Otto von Bismarck

Staatsmann der Sorge

Gastbeitrag Otto von Bismarck: Vergeblicher Mahner für das europäische Gleichgewicht.

Otto von Bismarck: Nach ihm heißt eine ganze Epoche deutscher Geschichte, und dies aus guten Gründen. Er war ein Staatsmann zwischen den europäischen Katastrophen, ein konservativer Revolutionär im Maß von Palmerston, Thiers, Cavour, Abraham Lincoln; in einem Wort einer jener welthistorischen Täter, ohne deren Dazwischentreten, wie sein Zeitgenosse Jacob Burckhardt, der Historiker, bemerkte, wir uns nicht denken können.

Bismarck wurde geboren im Jahr des Wiener Kongresses vor 200 Jahren, und er starb nach einem weltbewegenden Leben 1898, als schon die Schatten des Großen Krieges sich auf Europas Belle Epoque legten. Als preußisch-deutscher Nationalheld war er stets umstritten, nicht nur bei Katholiken, Sozialisten und Süddeutschen, sondern auch bei seinen adeligen staatsfrommen Standesgenossen. Eine Gestalt von geschichtlicher Größe, war er Staatsmann des Gleichgewichts und der Konferenzdiplomatie, zeitlebens dem heroischen Pessimismus verfallen und doch, wenn es nottat, von krachender Tatkraft. In der deutschen Geschichte hat er, außer ­Konrad Adenauer, nicht seinesgleichen.

Krise, Entscheidung und Extrem: Bismarck dachte nicht nur in solchen Begriffen, er handelte auch danach. Heute würde man vom „worst case“ sprechen, an dem Bismarck zeitlebens Ziele und Mittel der Politik entwickelte. Er konnte in Untergängen denken. Nach 1871 ließ er sich bei einem opulenten Dinner vernehmen: „Ich träume weiter, was ich wachend denke. Neulich sah ich die Karte von Deutschland vor mir. Darauf erschien ein fauler Fleck nach dem anderen, und blätterte sich ab.“ Ein Jahrzehnt später, als schon die Schatten länger wurden: „Dies Volk kann nicht reiten. Die was haben, arbeiten nicht. Nur die Hungrigen sind fleißig, und die werden uns fressen.“

„Die Geschichte können wir nicht machen. Wir können nur warten, dass sie sich vollzieht.“

Er inszenierte sich als standesstolzer Junker und erwähnte gern, dass die Bismarcks sehr viel länger in der Altmark begütert waren als die hohenzollernschen Burggrafen von Nürnberg, erst 1416 vom Wiener Kaiser belehnt mit der Streusandbüchse des Heiligen Römischen Reiches. Allein die Gottesfurcht bringe ihn dazu, vor den Spätankömmlingen – er vermied das Wort nouveau riche – das Haupt zu neigen. Aber ein Besucher hat einmal das Wort notiert, er sei in allem, außer im Namen, Kaiser von Deutschland.

▶ ZU ERLEDIGENDE AUFGABEN
1 – Mit welchen vier Staatsmännern stellt der Beitrag über Bismarck ihn als konservativen Revolutionär auf eine Stufe?
2 – Beantworte anhand des Beitrags über Bismarck:
(a) In welchem Jahr starb Bismarck?
(b) Welcher Historiker wird als sein Zeitgenosse zitiert?
(c) In welchem Jahr wurden die hohenzollernschen Burggrafen von Nürnberg vom Wiener Kaiser belehnt?
3 – Wie könnte der Beitrag über Bismarck nach seinem letzten Satz weitergehen? Schreibe die Fortsetzung.
Die Einträge spielen hierbei keine Rolle.

▶ GESPEICHERTE DATEN
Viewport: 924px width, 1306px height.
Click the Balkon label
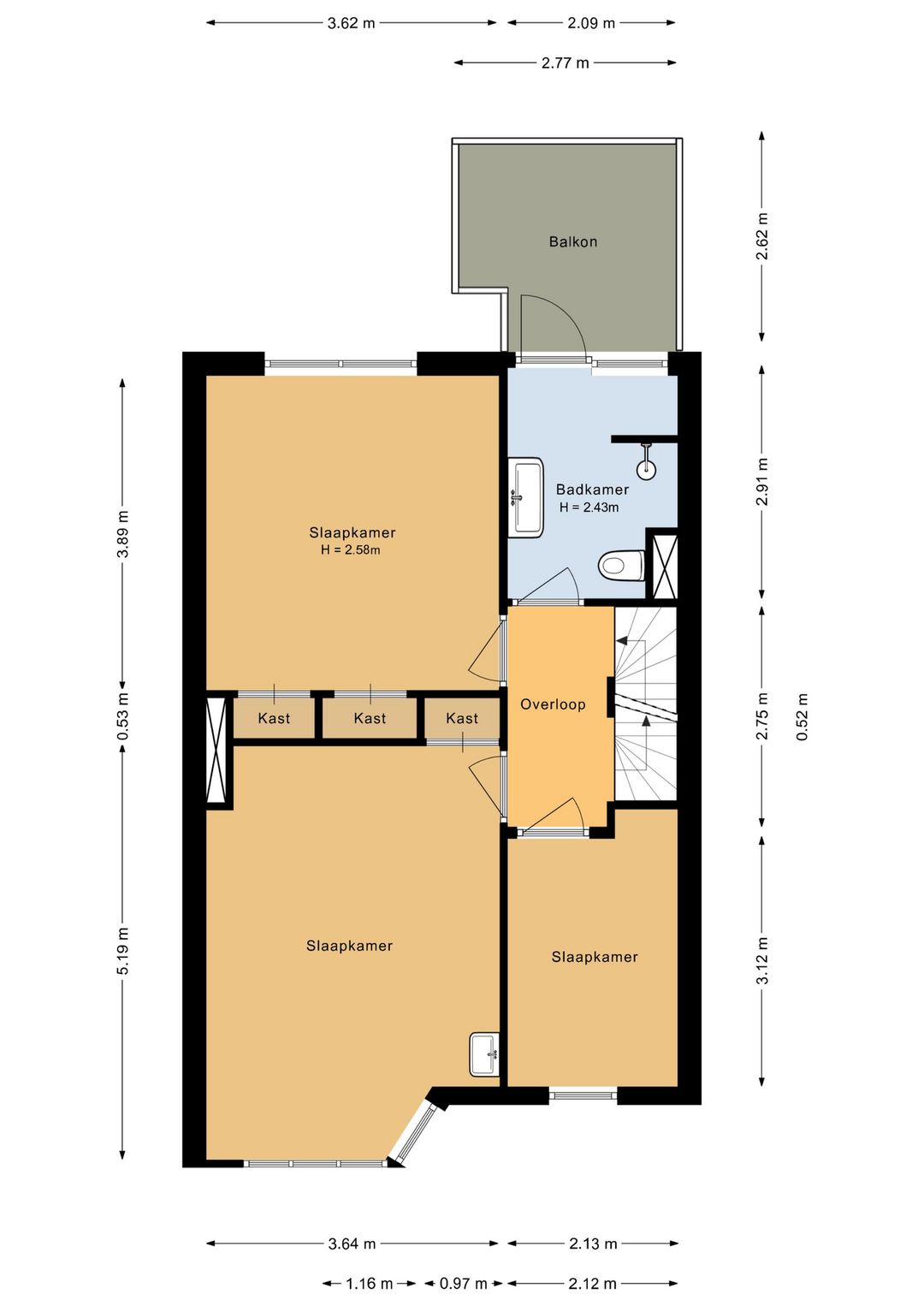(x=572, y=241)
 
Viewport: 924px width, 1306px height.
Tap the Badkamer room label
(x=592, y=490)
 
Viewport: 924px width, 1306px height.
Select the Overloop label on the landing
(x=552, y=704)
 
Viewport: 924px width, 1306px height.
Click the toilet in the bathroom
(x=621, y=565)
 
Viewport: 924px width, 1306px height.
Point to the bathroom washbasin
(x=526, y=496)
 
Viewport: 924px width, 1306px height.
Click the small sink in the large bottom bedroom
(x=485, y=1054)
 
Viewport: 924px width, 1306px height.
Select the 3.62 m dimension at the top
(x=351, y=23)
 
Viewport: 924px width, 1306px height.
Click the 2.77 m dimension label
(x=565, y=63)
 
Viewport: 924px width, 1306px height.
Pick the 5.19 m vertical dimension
(x=122, y=950)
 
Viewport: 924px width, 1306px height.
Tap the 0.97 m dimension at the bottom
(x=464, y=1283)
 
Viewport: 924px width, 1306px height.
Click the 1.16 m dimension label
(x=369, y=1283)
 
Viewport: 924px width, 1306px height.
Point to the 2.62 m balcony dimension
(x=762, y=237)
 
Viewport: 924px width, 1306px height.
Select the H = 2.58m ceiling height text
(x=351, y=549)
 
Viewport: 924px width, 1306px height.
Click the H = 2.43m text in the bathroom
(x=589, y=508)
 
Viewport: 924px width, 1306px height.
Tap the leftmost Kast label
(x=274, y=718)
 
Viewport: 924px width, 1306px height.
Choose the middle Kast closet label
(x=370, y=718)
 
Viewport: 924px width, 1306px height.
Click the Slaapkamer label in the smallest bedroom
(x=595, y=957)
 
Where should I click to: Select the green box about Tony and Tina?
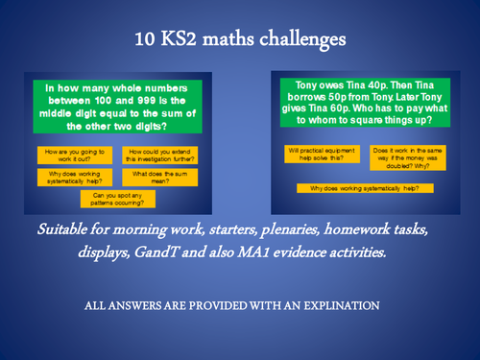363,104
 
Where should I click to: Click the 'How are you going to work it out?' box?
76,156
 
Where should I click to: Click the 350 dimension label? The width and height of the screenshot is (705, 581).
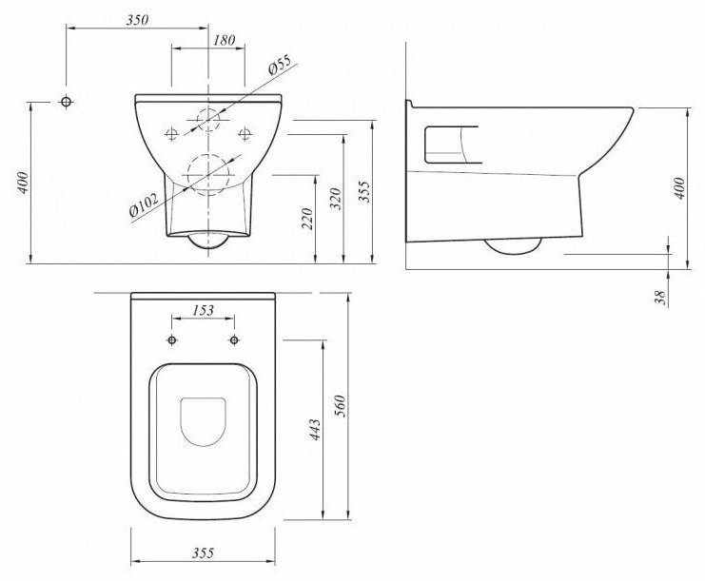pos(137,20)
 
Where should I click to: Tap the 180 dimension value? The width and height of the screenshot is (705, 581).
pos(224,41)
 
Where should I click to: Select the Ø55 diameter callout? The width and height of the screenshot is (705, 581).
pos(280,65)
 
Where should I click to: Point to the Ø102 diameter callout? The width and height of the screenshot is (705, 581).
pos(144,204)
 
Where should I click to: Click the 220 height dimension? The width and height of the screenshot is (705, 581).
pos(307,219)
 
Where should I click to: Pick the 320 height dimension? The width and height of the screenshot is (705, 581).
pos(336,199)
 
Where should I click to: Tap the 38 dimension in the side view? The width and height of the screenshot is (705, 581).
pos(660,298)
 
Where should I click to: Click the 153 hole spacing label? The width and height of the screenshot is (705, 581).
pos(204,310)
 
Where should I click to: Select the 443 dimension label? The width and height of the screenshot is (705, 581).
pos(316,430)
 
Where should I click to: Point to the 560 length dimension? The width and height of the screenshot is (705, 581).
pos(342,406)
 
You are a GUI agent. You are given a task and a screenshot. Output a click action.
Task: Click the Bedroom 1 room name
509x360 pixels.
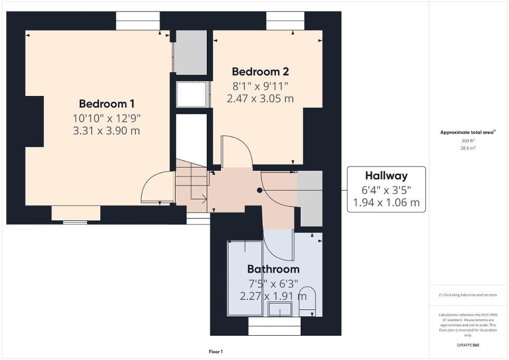coord(103,104)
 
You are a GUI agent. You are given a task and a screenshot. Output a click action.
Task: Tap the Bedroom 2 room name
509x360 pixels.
coord(260,72)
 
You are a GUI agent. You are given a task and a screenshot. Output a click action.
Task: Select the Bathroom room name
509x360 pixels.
coord(273,269)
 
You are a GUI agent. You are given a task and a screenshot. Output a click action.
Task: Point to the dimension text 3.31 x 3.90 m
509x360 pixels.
coord(106,131)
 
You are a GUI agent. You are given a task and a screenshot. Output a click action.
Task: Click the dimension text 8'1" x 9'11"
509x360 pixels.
coord(260,86)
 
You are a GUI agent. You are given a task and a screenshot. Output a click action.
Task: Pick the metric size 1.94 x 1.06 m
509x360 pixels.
coord(386,202)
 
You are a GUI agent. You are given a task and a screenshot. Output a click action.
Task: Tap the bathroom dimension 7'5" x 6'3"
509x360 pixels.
coord(273,283)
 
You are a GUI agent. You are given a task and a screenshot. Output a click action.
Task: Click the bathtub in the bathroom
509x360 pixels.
coord(245,278)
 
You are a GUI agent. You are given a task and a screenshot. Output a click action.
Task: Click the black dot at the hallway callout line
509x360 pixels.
coord(259,190)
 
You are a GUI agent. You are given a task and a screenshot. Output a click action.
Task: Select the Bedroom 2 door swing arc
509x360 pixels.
coord(234,151)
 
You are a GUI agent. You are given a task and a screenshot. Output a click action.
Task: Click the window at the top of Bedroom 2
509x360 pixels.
coord(285,21)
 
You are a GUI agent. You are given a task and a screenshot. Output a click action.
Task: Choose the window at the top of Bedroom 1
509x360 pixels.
coord(138,21)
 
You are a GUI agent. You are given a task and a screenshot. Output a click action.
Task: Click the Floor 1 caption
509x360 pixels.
coord(216,352)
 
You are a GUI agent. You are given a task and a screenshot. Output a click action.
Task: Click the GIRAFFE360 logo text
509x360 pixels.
coord(468,345)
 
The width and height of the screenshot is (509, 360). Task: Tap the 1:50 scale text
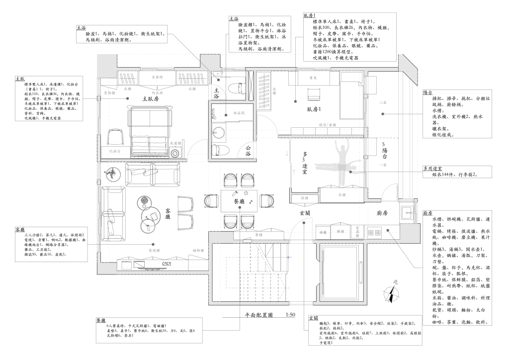[291, 315]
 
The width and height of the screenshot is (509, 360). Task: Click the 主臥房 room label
[150, 99]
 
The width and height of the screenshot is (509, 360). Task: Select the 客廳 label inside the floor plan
[168, 214]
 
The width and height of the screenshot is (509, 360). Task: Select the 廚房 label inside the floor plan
[382, 213]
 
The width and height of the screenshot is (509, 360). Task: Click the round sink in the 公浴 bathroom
[218, 132]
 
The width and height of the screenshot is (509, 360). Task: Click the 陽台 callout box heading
[427, 92]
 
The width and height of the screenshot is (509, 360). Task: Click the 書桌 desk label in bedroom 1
[313, 78]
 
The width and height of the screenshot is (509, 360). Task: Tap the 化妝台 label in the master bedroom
[114, 150]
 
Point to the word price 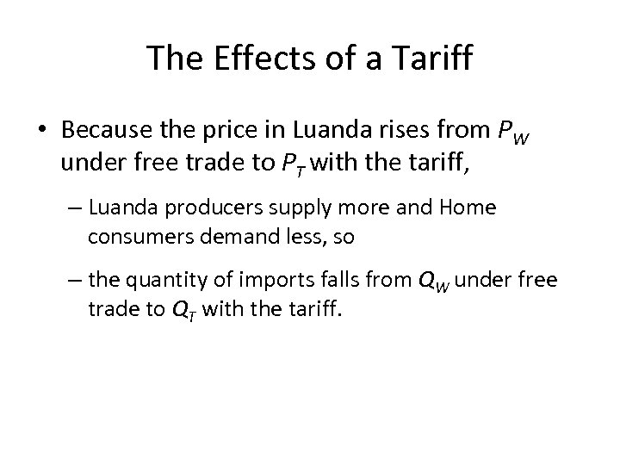[x=230, y=132]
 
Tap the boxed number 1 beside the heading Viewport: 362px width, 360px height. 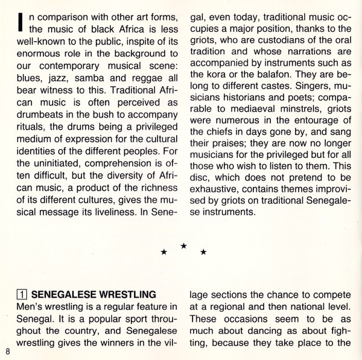[x=21, y=295]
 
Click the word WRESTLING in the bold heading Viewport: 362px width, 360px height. [x=127, y=295]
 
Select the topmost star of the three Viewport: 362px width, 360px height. [x=183, y=246]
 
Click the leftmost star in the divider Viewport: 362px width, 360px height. [x=164, y=252]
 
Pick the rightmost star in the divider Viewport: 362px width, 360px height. [x=203, y=252]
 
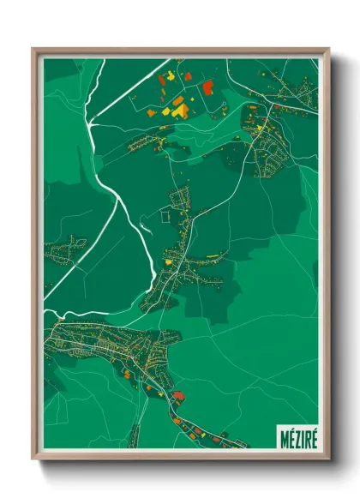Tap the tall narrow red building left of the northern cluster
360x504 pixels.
click(160, 81)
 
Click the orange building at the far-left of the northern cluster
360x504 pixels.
click(152, 112)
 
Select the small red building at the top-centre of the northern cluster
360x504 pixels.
click(188, 76)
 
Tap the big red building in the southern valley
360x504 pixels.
click(178, 395)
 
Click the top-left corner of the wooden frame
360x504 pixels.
click(33, 49)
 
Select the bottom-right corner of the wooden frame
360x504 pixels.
click(328, 459)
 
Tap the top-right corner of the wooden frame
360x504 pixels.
click(328, 49)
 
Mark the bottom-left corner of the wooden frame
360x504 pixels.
click(33, 459)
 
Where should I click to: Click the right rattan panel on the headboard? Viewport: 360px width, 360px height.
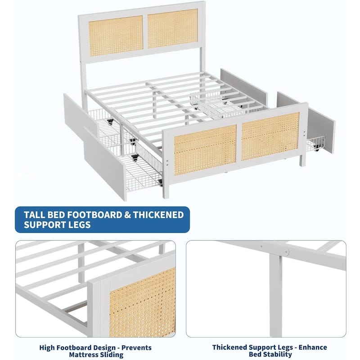pyautogui.click(x=172, y=28)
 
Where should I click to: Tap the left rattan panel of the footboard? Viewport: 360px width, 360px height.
pyautogui.click(x=205, y=150)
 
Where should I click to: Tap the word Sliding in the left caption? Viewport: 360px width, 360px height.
pyautogui.click(x=110, y=355)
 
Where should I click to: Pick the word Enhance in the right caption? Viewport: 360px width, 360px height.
pyautogui.click(x=311, y=347)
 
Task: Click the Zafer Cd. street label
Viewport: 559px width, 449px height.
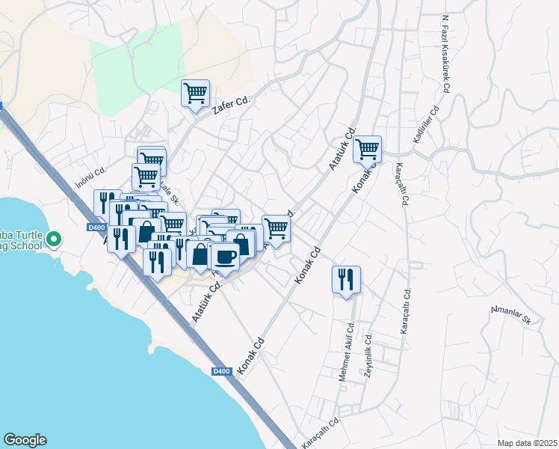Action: [230, 102]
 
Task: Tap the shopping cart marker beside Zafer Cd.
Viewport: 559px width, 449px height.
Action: [195, 94]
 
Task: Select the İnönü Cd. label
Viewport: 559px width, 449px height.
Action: [91, 177]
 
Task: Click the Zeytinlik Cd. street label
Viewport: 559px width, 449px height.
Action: [368, 355]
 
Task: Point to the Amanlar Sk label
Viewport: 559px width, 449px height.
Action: [510, 315]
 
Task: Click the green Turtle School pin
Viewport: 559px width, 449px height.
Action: [53, 239]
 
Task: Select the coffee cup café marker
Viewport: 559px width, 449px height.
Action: [225, 257]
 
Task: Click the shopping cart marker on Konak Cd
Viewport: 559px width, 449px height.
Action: [367, 150]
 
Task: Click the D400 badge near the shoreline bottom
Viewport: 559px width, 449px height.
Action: [220, 371]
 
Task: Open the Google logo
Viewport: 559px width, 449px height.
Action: [25, 440]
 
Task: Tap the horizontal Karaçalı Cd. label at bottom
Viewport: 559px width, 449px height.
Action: [322, 432]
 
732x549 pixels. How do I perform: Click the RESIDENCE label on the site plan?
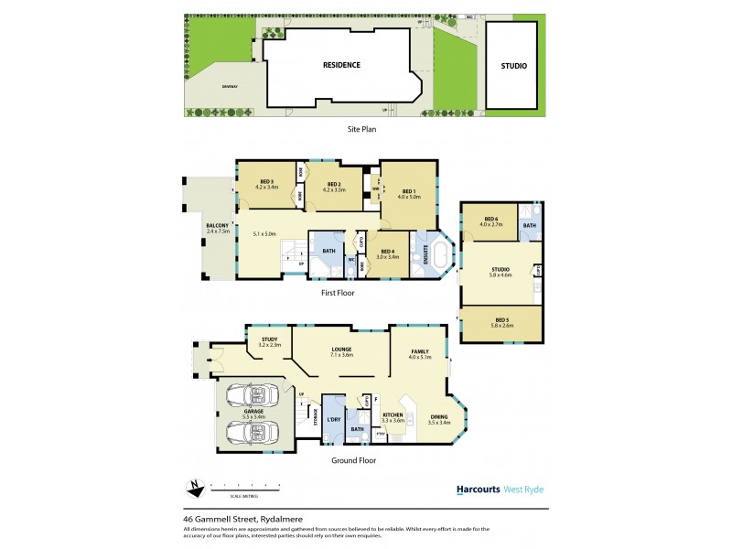click(x=340, y=65)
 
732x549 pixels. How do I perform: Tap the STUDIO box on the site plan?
click(x=512, y=66)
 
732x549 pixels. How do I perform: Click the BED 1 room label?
click(x=408, y=191)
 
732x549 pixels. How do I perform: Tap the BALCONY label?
click(x=217, y=226)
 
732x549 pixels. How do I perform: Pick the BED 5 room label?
click(x=501, y=319)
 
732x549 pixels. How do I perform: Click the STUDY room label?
click(x=269, y=339)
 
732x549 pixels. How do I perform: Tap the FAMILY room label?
click(x=420, y=351)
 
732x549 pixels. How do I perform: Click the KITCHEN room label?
click(x=393, y=415)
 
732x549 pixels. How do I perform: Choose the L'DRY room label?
click(x=333, y=418)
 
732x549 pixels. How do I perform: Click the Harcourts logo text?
click(x=478, y=490)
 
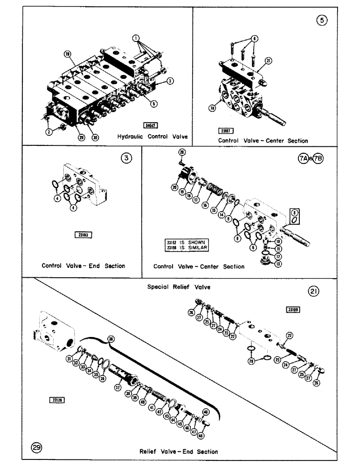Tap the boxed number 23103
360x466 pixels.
coord(83,235)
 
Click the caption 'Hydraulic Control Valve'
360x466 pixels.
coord(153,137)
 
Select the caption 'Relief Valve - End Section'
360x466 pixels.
coord(179,451)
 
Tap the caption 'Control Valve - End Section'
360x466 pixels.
coord(83,266)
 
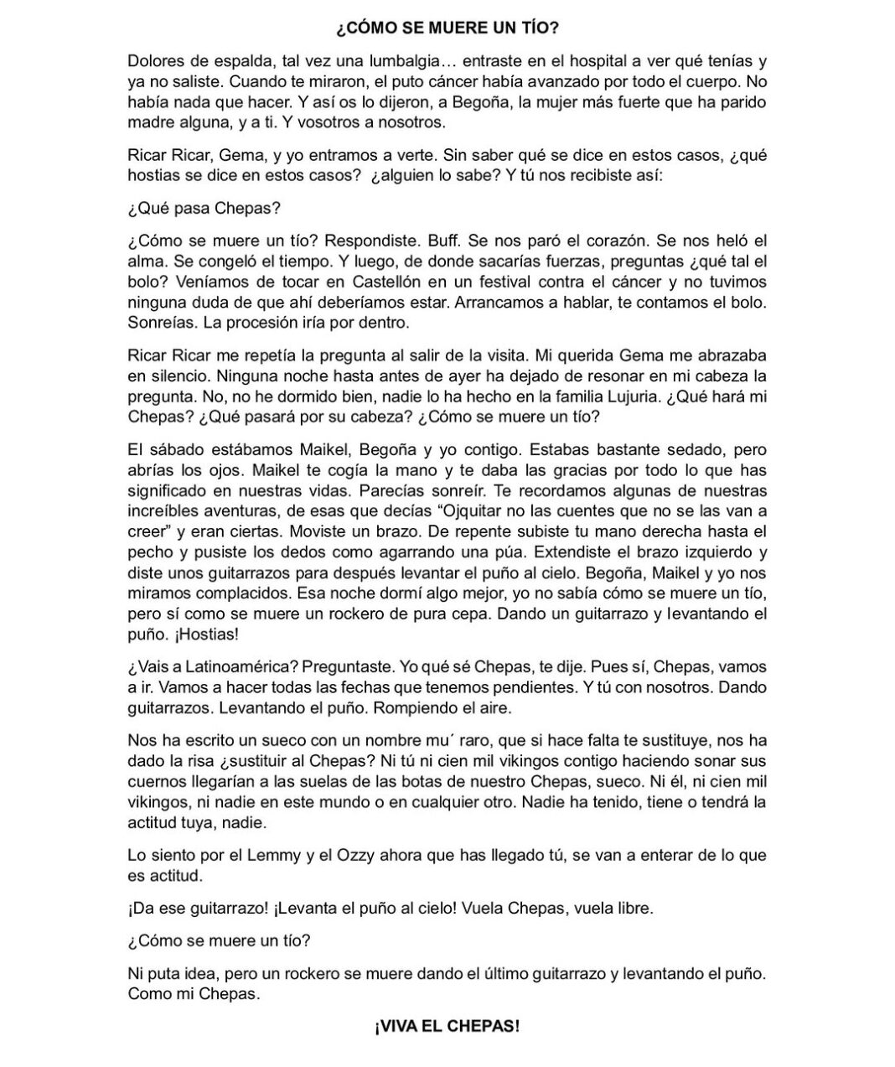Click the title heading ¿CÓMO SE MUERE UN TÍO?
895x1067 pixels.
click(448, 28)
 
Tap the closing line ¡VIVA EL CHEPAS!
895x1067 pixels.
click(448, 1026)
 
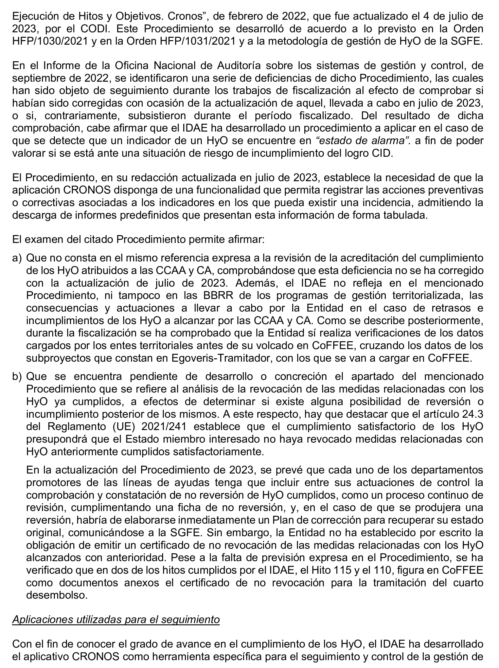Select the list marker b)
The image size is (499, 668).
pos(17,376)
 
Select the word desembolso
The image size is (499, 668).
pos(57,595)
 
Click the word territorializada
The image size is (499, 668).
pos(426,295)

▶ LÖSUNGEN
1 – Palmerston, Thiers, Cavour, Abraham Lincoln

2 –
(a) 1898
(b) Jacob Burckhardt
(c) 1416

3 –
Manche sind mit einem silbernen Löffel im Mund geboren, nicht Bismarck. Er kam vom bescheidenen, in den langen Kriegen notleidenden Gutshof seiner Väter, und das hat ihn äußerlich geprägt. Sein Vater, so sagte er gern, sei noch Fähnrich unter Friedrich dem Großen gewesen. Aber sein scharfer Verstand, seine literarische Begabung, seine nervenaufreibende Sensibilität dürften auf die Mutter zurückgegangen sein, eine bürgerlich geborene Menken, deren Vater zu den preußischen Reformern der Stein-Hardenbergschen Staatserneuerer gehörte. Mit Schule, Jura-Studium in Göttingen und pflichtgemäßem Militärdienst nahm er es leicht, nicht anders als mit der Tätigkeit in der Staatsverwaltung, die ihm wie von selbst qua Familie zugefallen war. Er fühlte sich gelangweilt und, mehr als das, er sah den Sinn seines Lebens verfehlt, wenn er wie ein Musiker im Orchester Musik nach fremden Noten spielen sollte. Der junge Bismarck wollte Musik machen, wie er sie schätzte, oder keine.

Die Versuchung war ihm in jungen Jahren nicht fremd, ein preußischer Cromwell zu sein, die Welle großer historischer Bewegungen abzureiten und Geschichte zu machen – auch wenn er sich selbst einmal in gespielter Demut kommentierte mit dem Satz: „Die Geschichte können wir nicht machen. Wir können nur warten, dass sie sich vollzieht.“ Das war im übrigen ein Wort zwischen dem preußischen Krieg gegen Österreich und dem deutschen Krieg gegen Frankreich – beides dramatische Ereignisse, die ohne Bismarck nicht stattgefunden hätten, oder jedenfalls in gänzlich anderer Form.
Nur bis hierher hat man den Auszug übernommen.